**TASK**
Reproduce the lines below word for word, starting with the line that contains "The width and height of the screenshot is (266, 139)." and continuing through the final line. Omit the pictures from your answer.

** start of INFORMATION SHOWN **

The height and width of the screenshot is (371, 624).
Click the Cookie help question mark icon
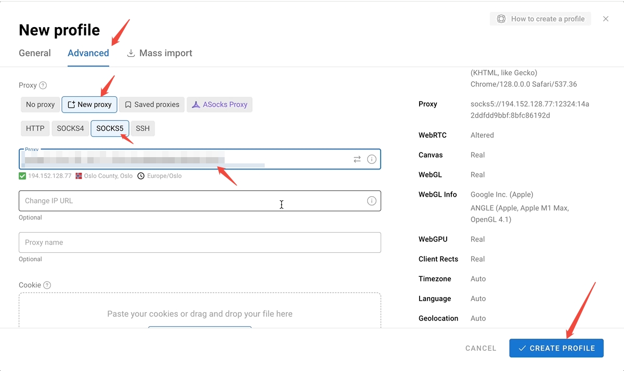(47, 285)
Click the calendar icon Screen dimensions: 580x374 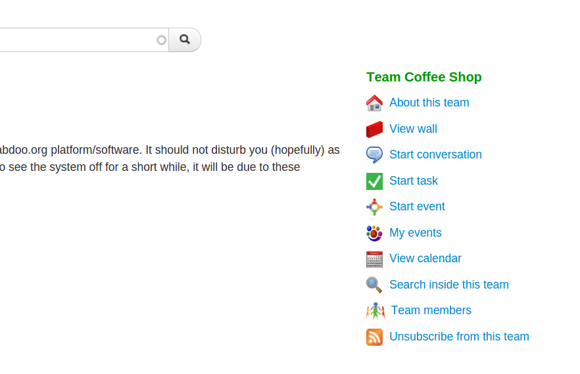pyautogui.click(x=374, y=259)
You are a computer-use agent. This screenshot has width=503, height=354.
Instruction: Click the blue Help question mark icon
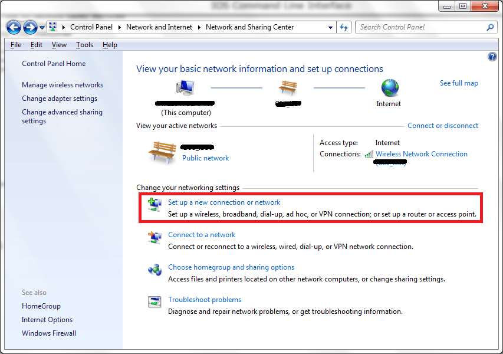[492, 56]
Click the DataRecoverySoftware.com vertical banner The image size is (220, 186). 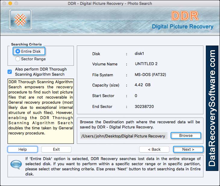(212, 109)
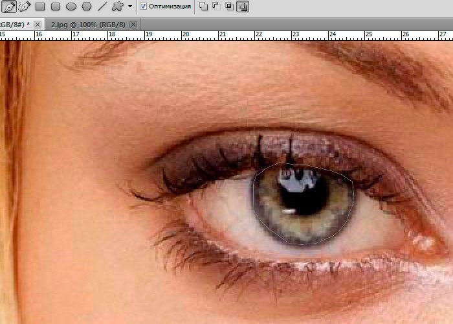Close the first document tab (RGB/8#)

click(x=38, y=24)
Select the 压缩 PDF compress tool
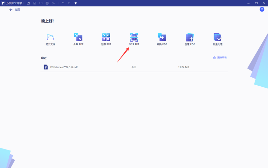268x168 pixels. click(x=106, y=37)
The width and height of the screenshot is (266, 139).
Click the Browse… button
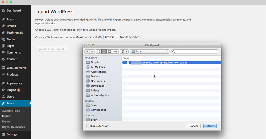(x=111, y=37)
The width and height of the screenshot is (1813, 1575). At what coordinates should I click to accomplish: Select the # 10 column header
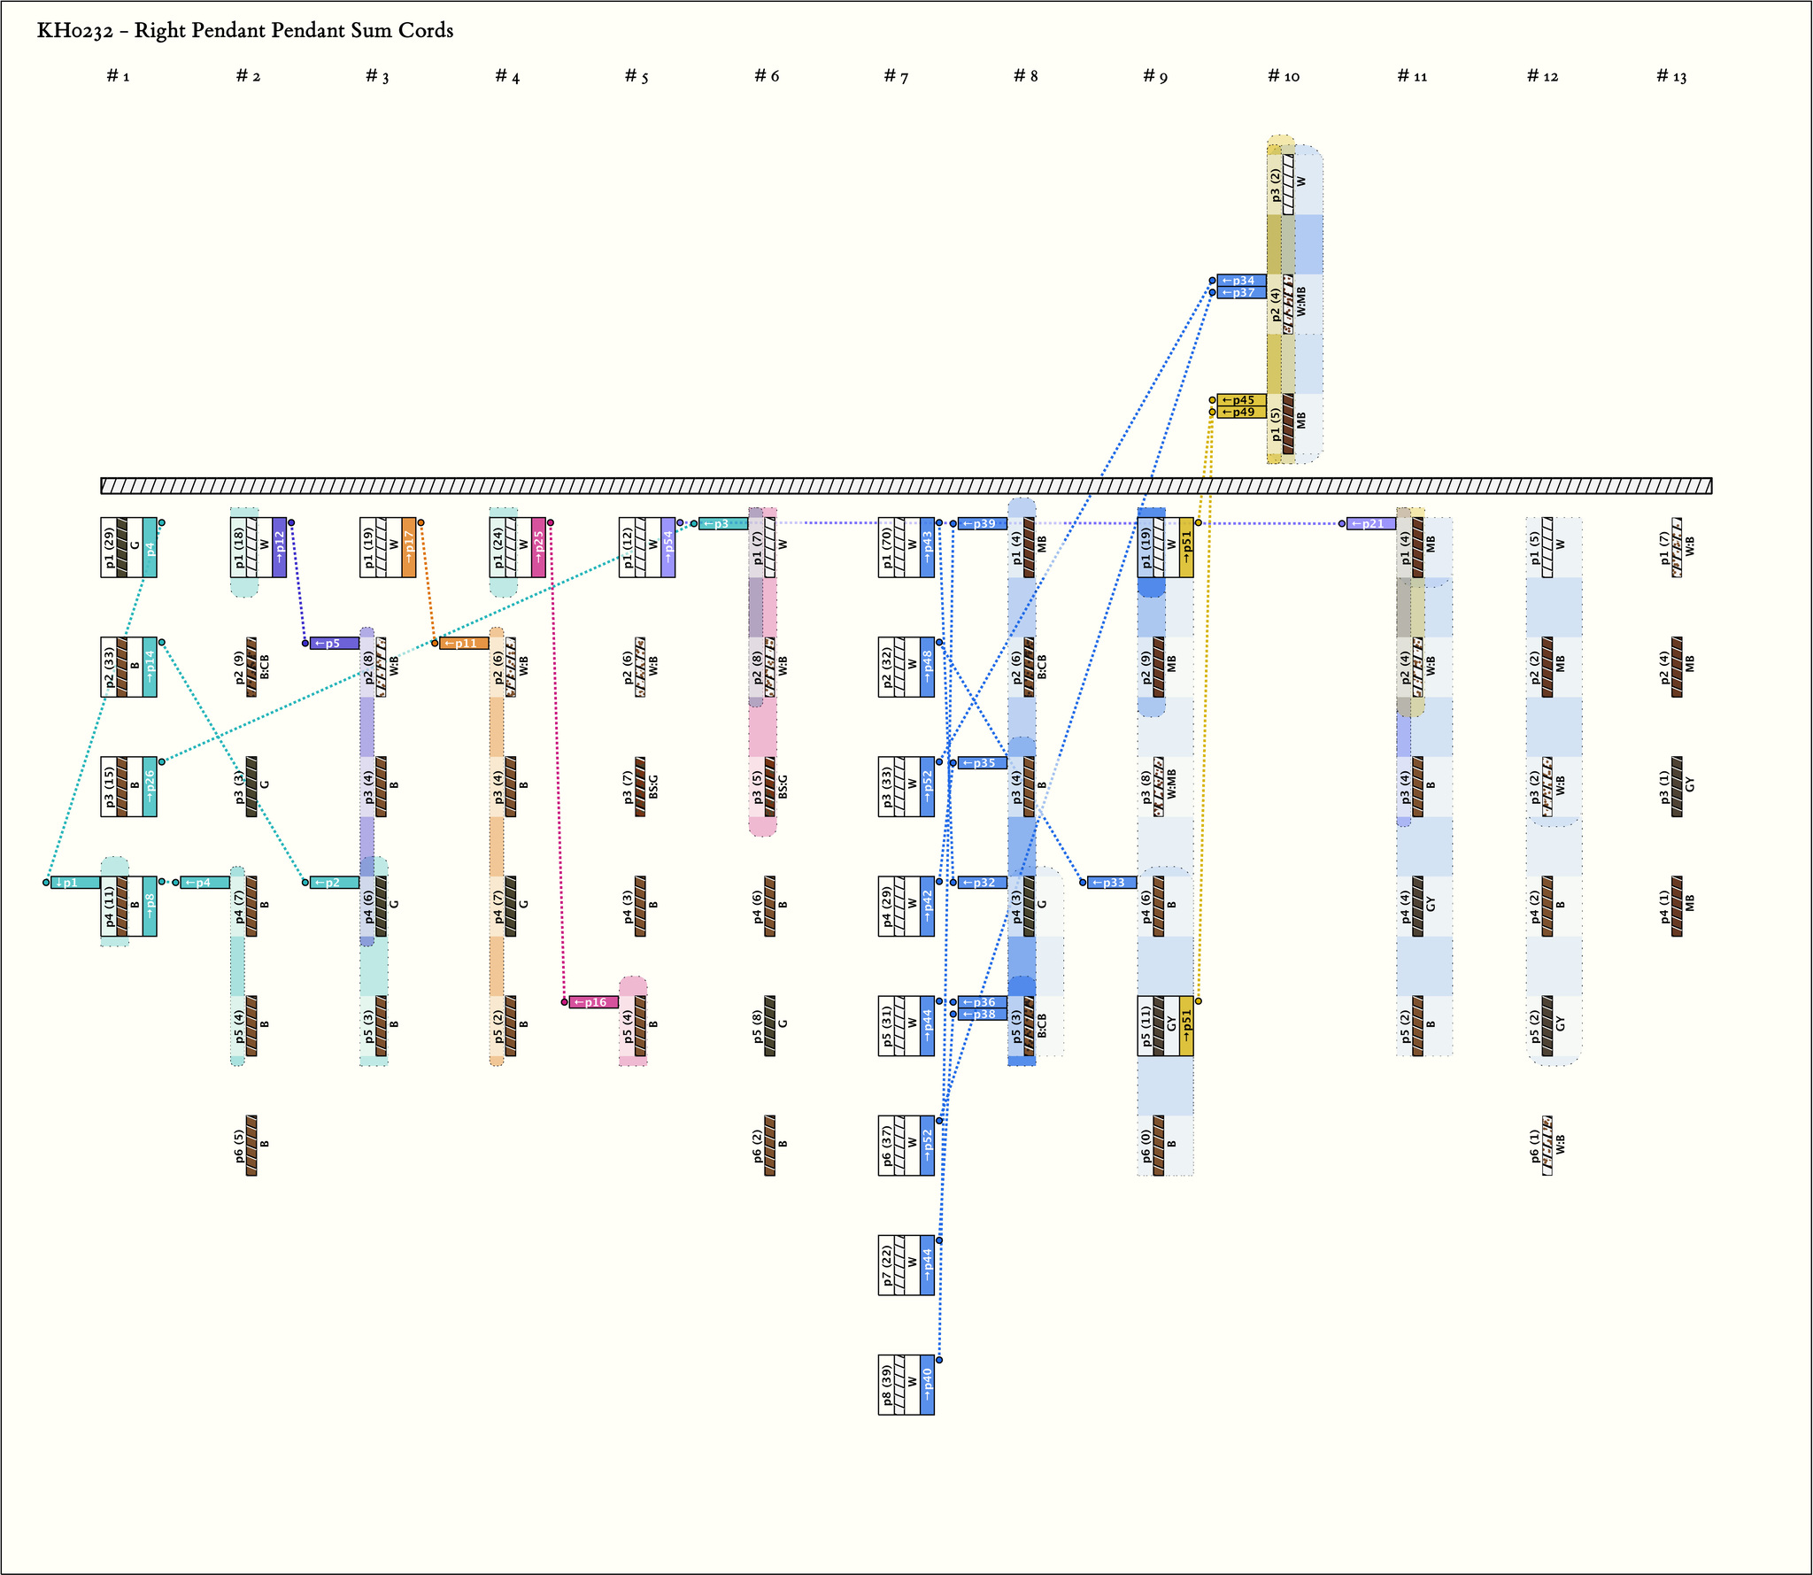1284,76
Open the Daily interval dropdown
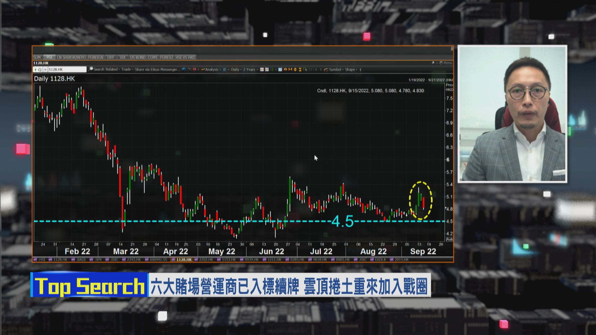This screenshot has width=596, height=335. tap(235, 69)
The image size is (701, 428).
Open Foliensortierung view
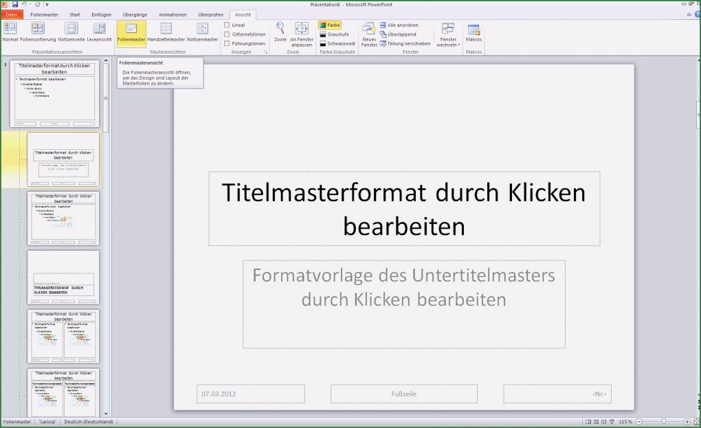[x=38, y=32]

** end of INFORMATION SHOWN **

**SOLUTION TO THIS PROBLEM**
The width and height of the screenshot is (266, 139).
Click the Browse… button
(x=111, y=37)
The width and height of the screenshot is (1813, 1575). At what coordinates should I click to accomplish: Select the # 10 column header
1284,76
Open the Daily interval dropdown
This screenshot has width=596, height=335. tap(235, 69)
The image size is (701, 428).
Open Foliensortierung view
[x=38, y=32]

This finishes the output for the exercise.